-------- SOURCE RECORDS

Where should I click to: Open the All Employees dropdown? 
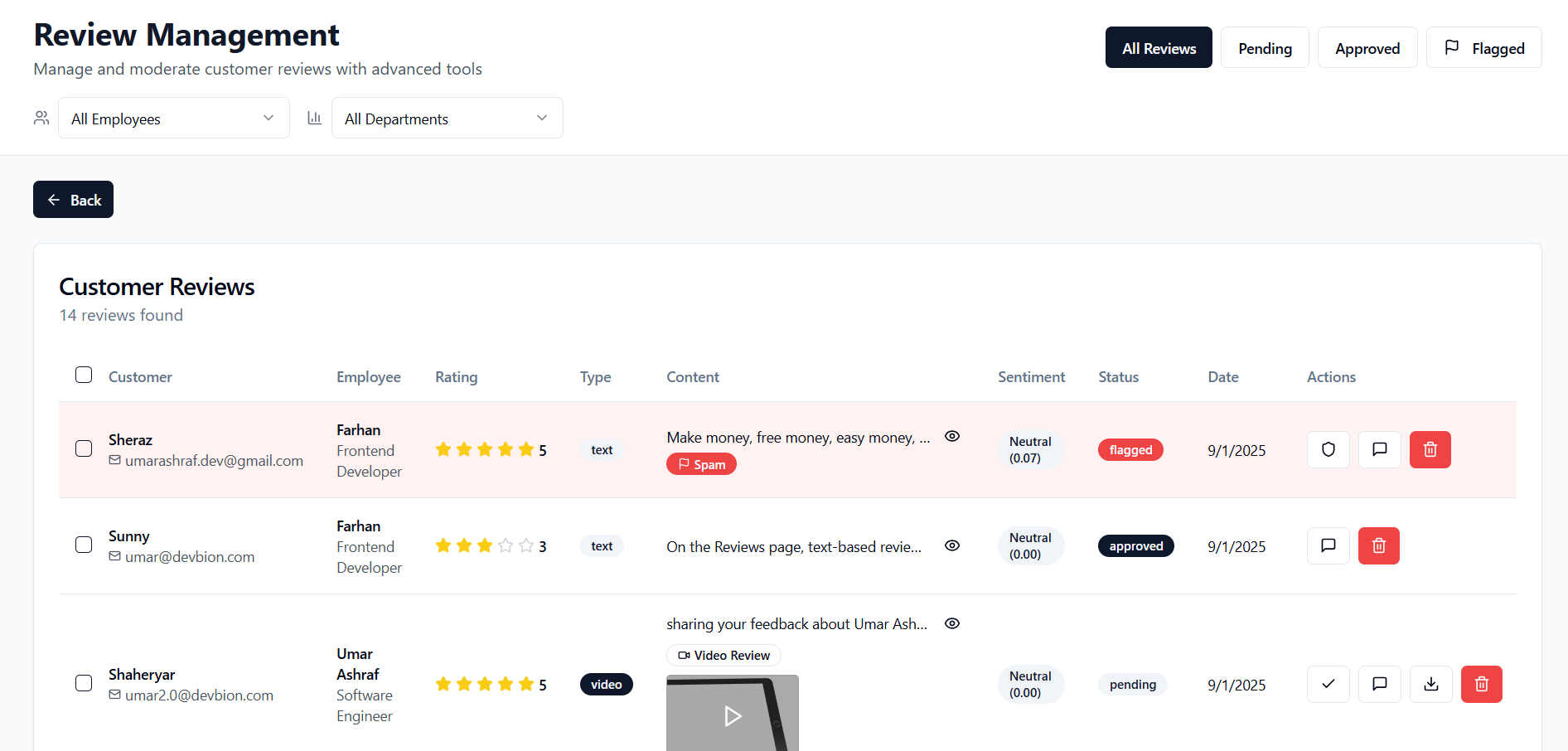[173, 118]
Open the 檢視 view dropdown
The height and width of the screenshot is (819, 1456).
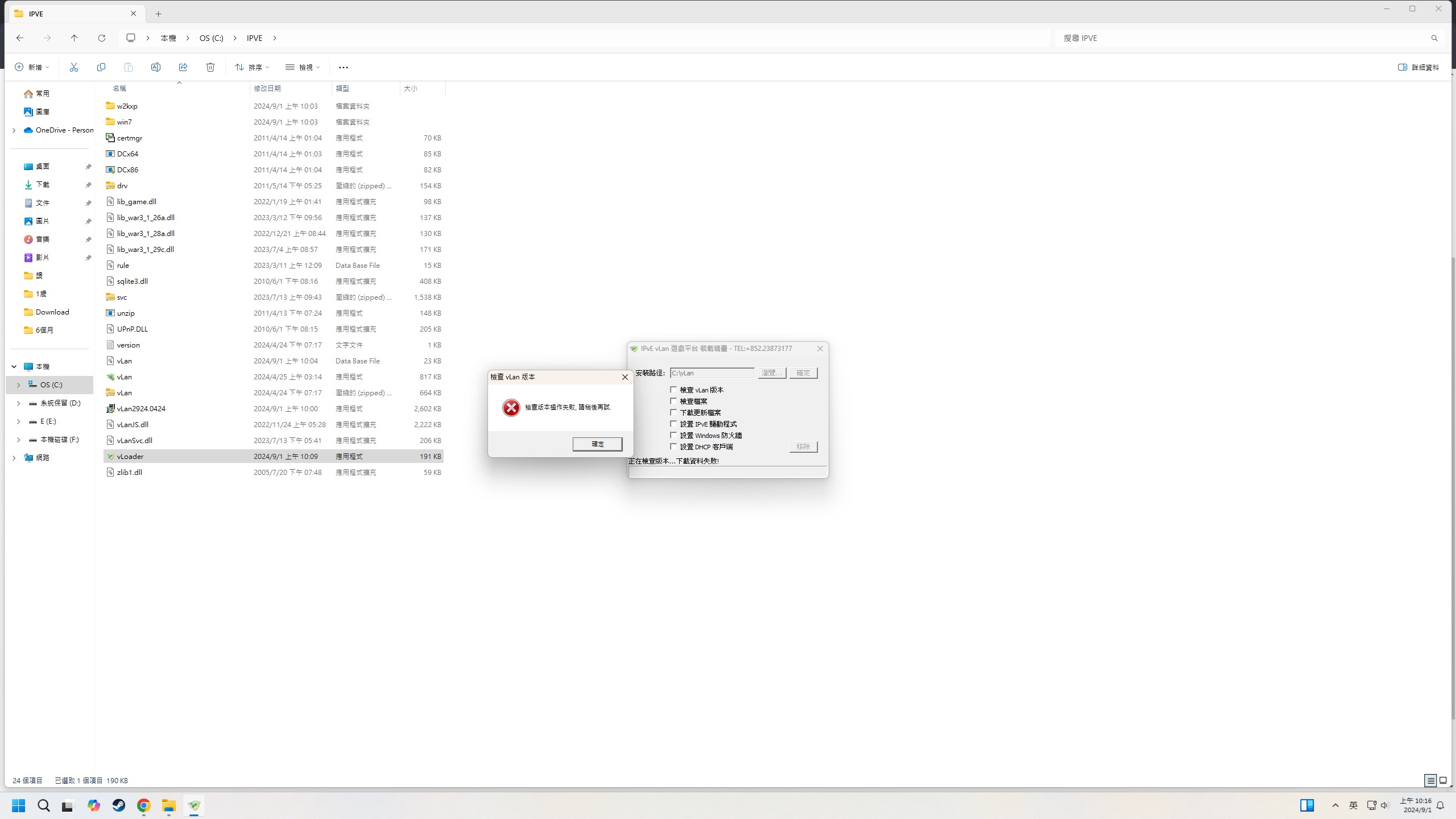303,67
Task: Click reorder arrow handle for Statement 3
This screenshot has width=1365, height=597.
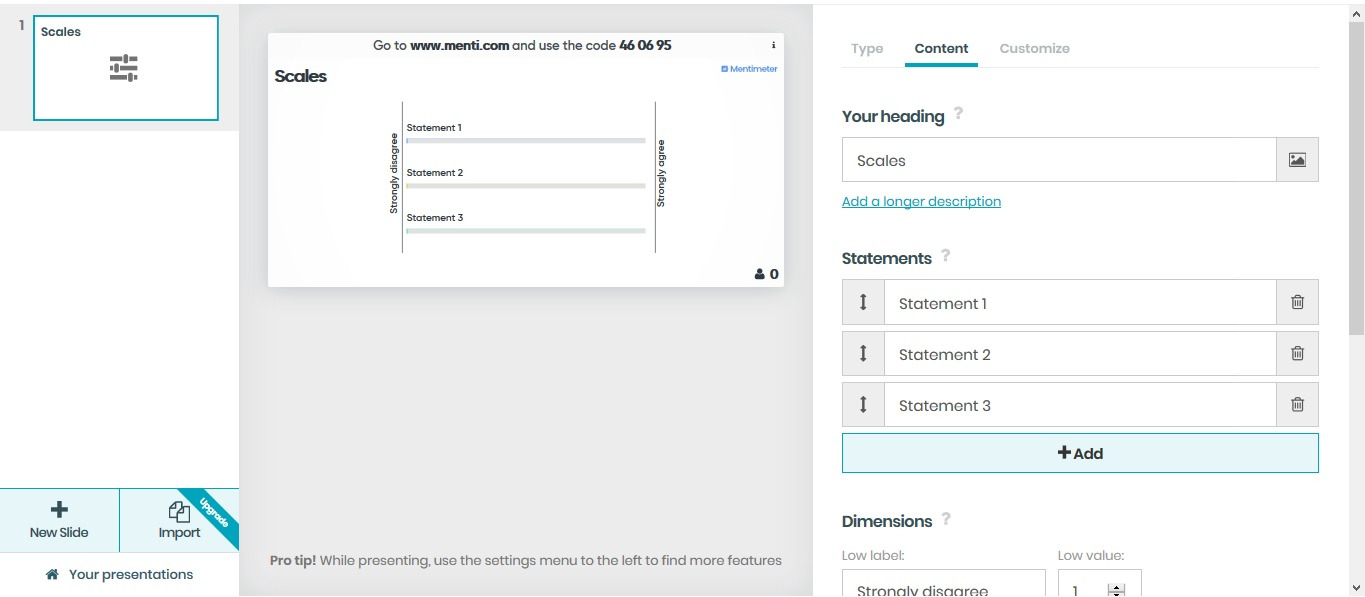Action: click(864, 405)
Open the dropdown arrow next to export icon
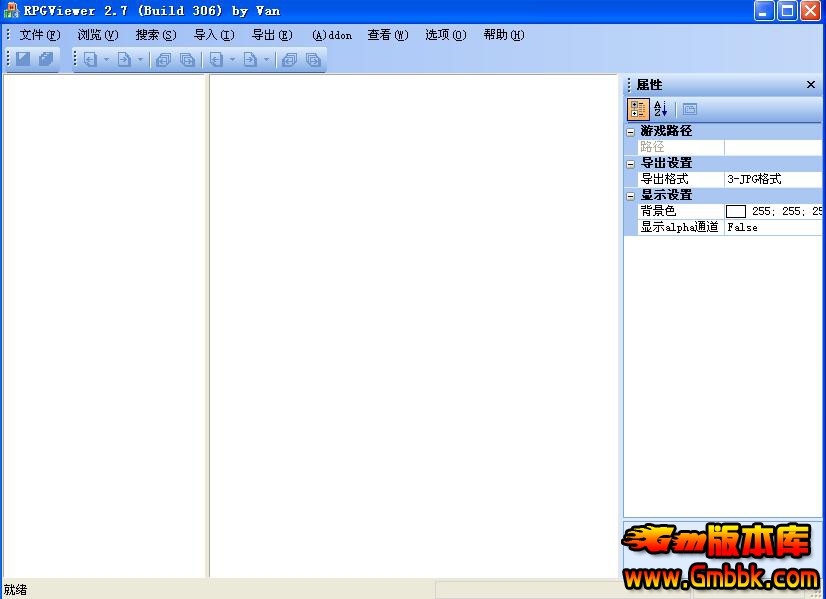Viewport: 826px width, 599px height. 140,59
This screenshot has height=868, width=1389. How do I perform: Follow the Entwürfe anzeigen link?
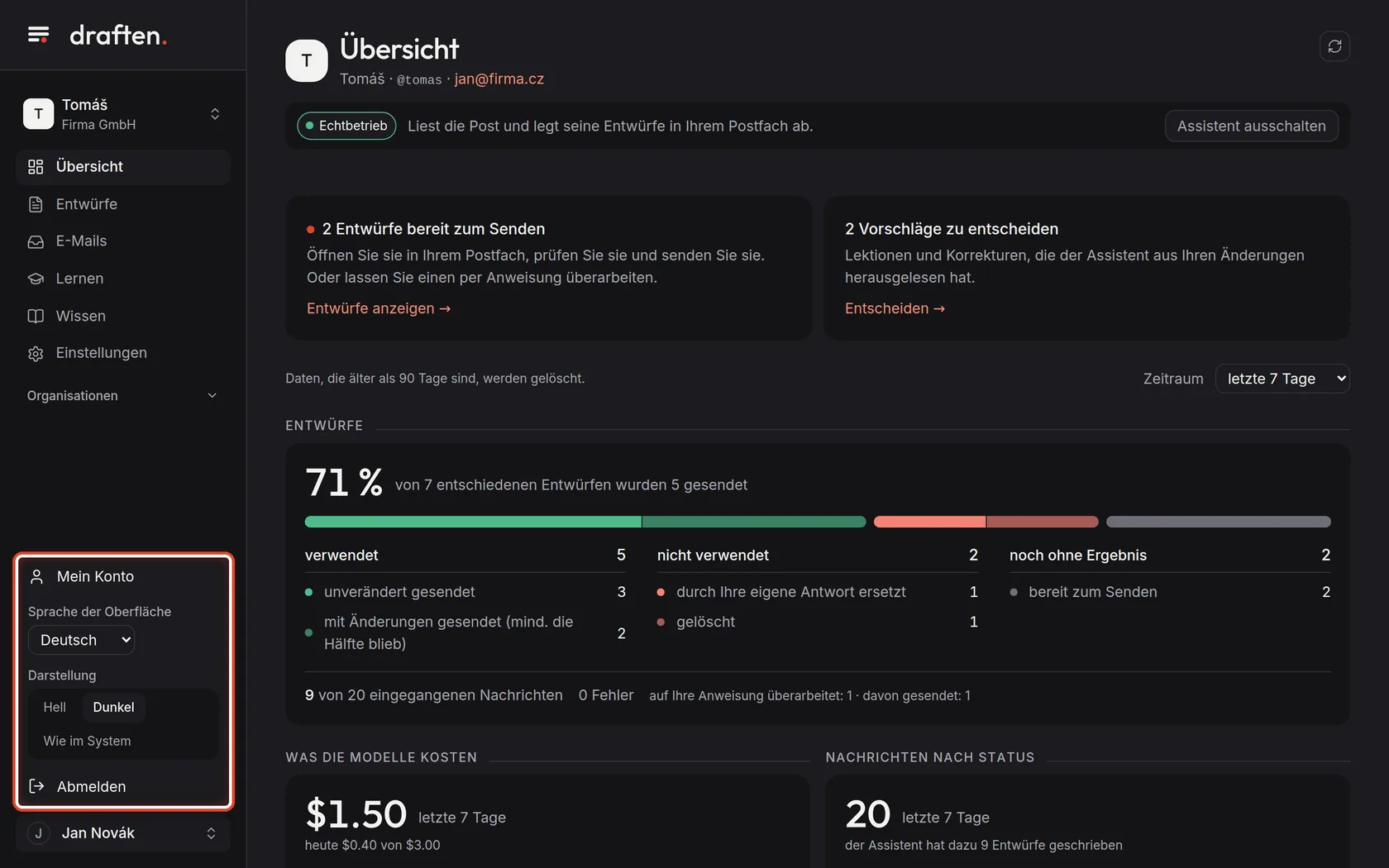[x=379, y=308]
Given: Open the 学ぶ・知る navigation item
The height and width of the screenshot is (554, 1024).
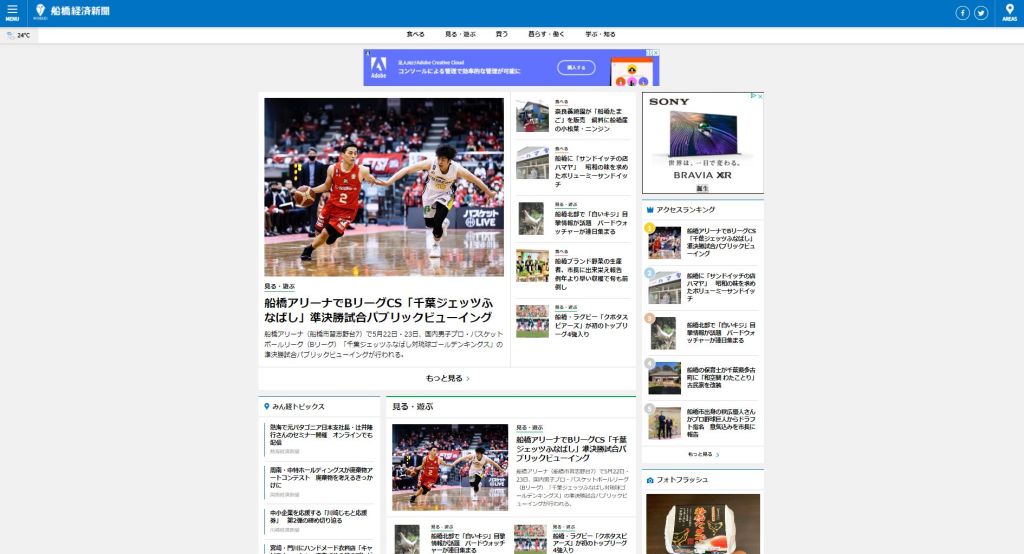Looking at the screenshot, I should point(600,34).
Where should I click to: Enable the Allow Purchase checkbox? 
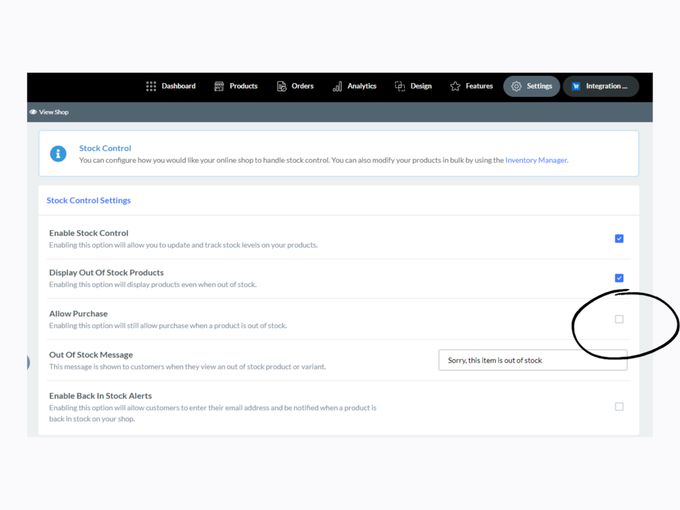point(619,319)
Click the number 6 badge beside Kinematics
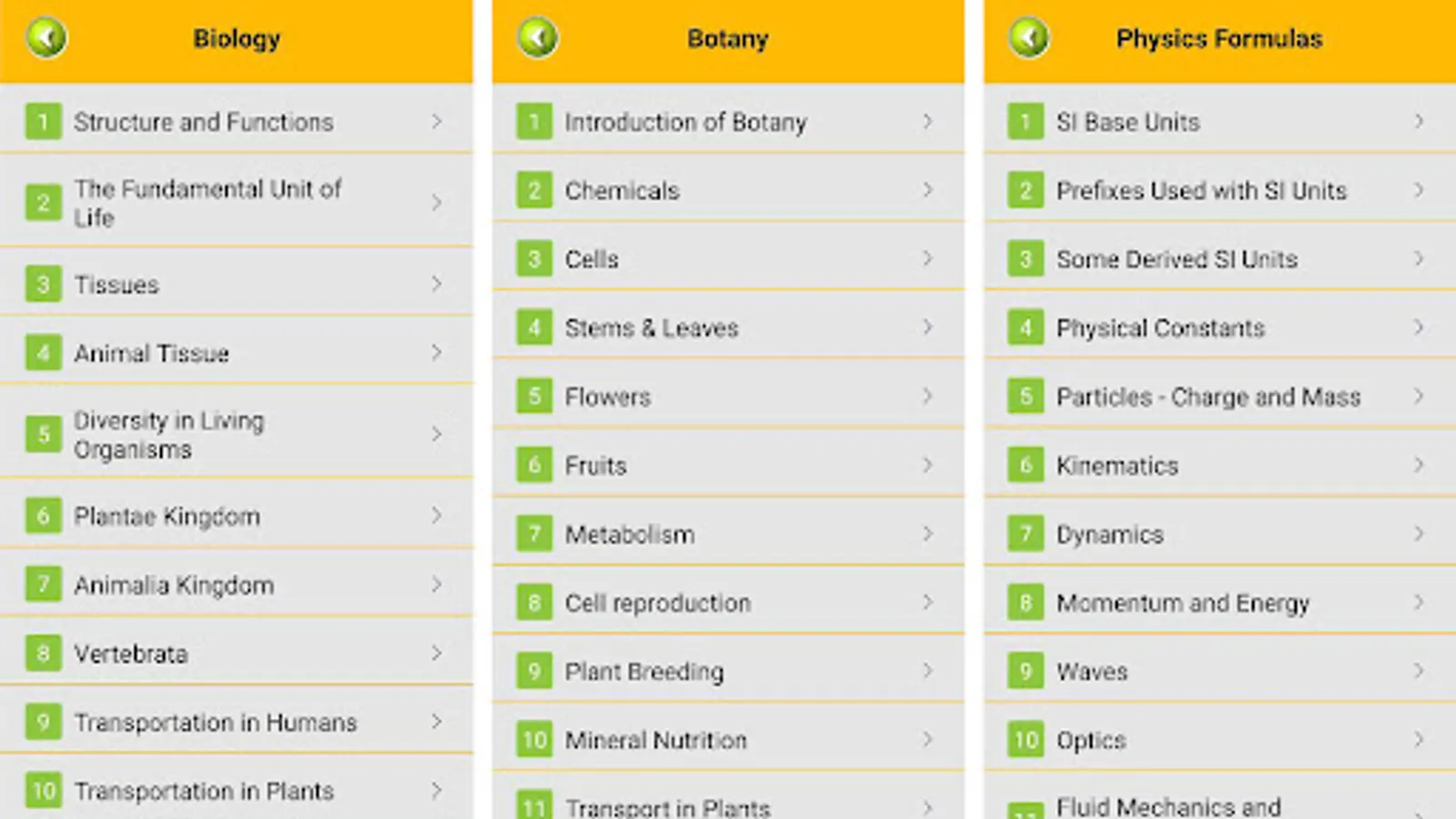 [x=1026, y=465]
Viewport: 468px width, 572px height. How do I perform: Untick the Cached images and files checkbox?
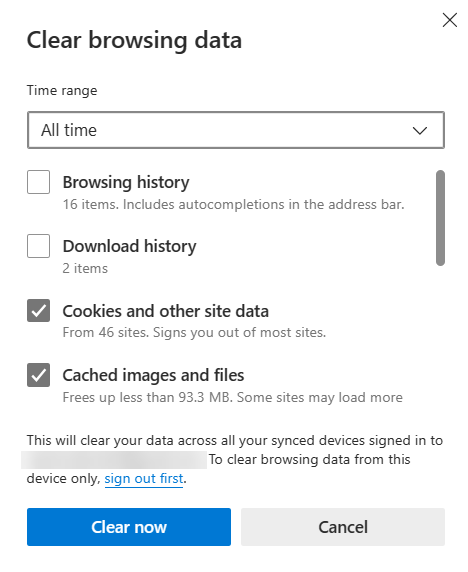click(x=38, y=375)
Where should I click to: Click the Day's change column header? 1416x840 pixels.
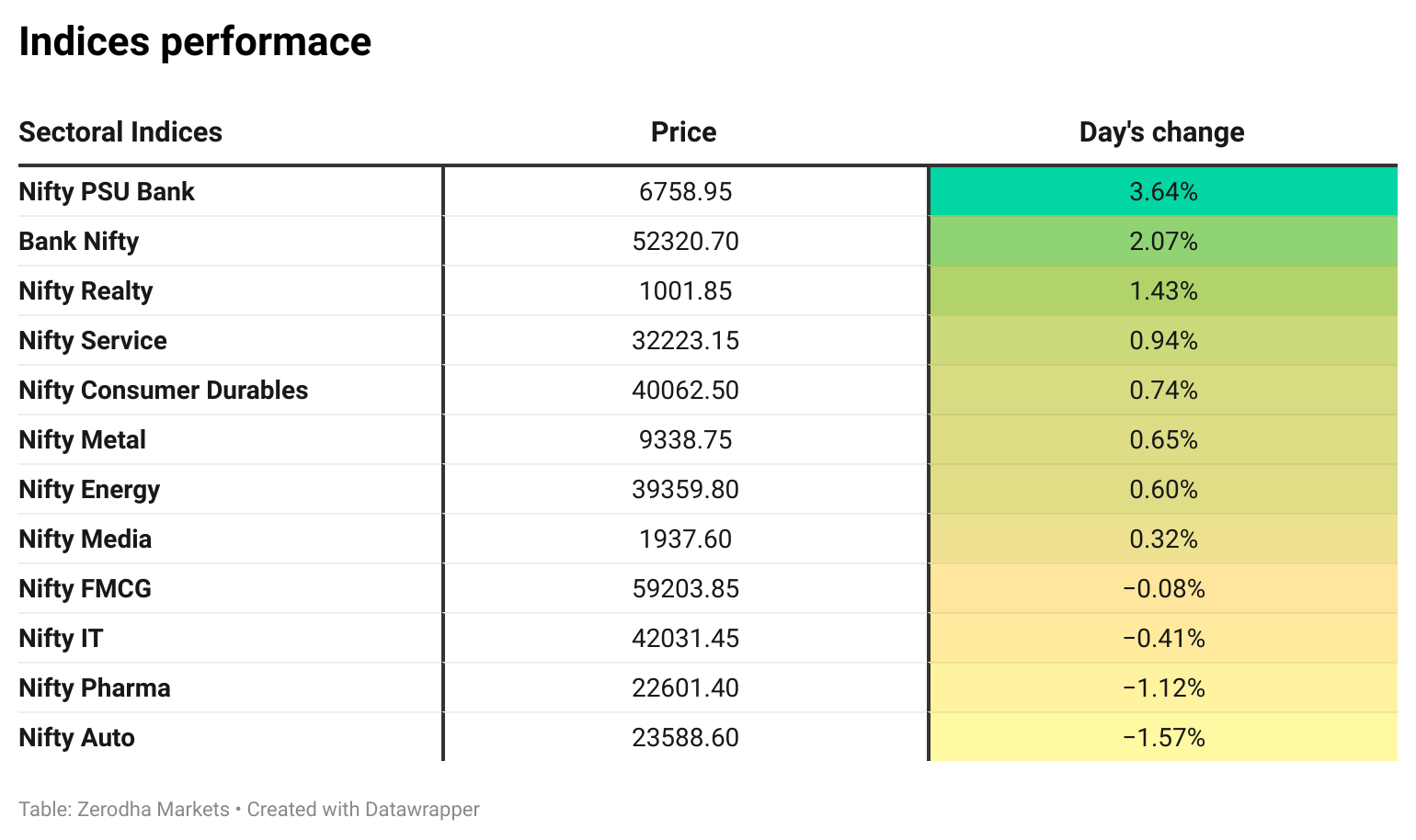(x=1161, y=132)
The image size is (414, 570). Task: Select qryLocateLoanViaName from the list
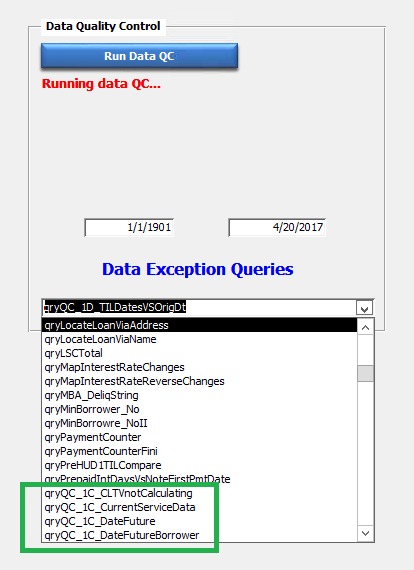point(200,339)
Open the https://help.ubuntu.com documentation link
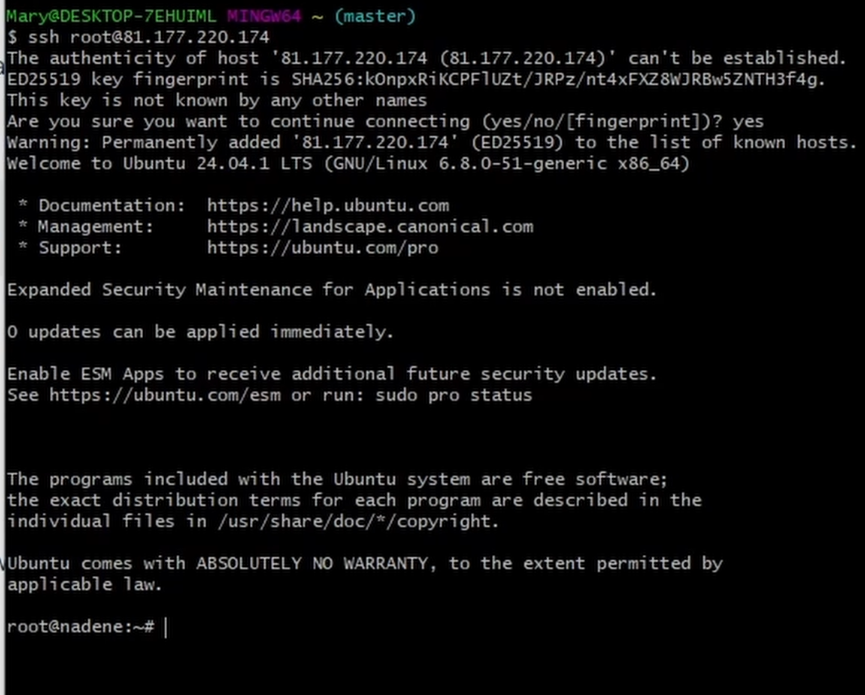The width and height of the screenshot is (865, 695). pyautogui.click(x=328, y=205)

----------------

» **EXERCISE DETAILS**: Rewrite all the records above, substituting "menu" for every occurrence of "dropdown" and keeping everything else the same. Omit the pictures.

» **TASK ANSWER**:
Where should I click to: Open the All Employees menu? 
[173, 118]
Open the 檢視 view menu
The height and width of the screenshot is (819, 1456).
303,67
Task: Click reorder arrow handle for Statement 3
This screenshot has width=1365, height=597.
Action: click(864, 405)
Open the menu arrow next to export icon
Viewport: 826px width, 599px height. 140,59
This screenshot has height=868, width=1389. How do I perform: Follow the Entwürfe anzeigen link?
[x=379, y=308]
Given: Open the 学ぶ・知る navigation item
The height and width of the screenshot is (554, 1024).
Looking at the screenshot, I should point(600,34).
Where should I click to: Enable the Allow Purchase checkbox? 
point(619,319)
Click the number 6 badge beside Kinematics
 [x=1026, y=465]
Viewport: 468px width, 572px height. How do I perform: Untick the Cached images and files checkbox?
click(x=38, y=375)
Where should I click to: Click the Day's change column header? 1416x840 pixels.
(x=1161, y=132)
The image size is (414, 570). Task: Select qryLocateLoanViaName from the list
point(200,339)
Open the https://help.ubuntu.com documentation link
The width and height of the screenshot is (865, 695). pyautogui.click(x=328, y=205)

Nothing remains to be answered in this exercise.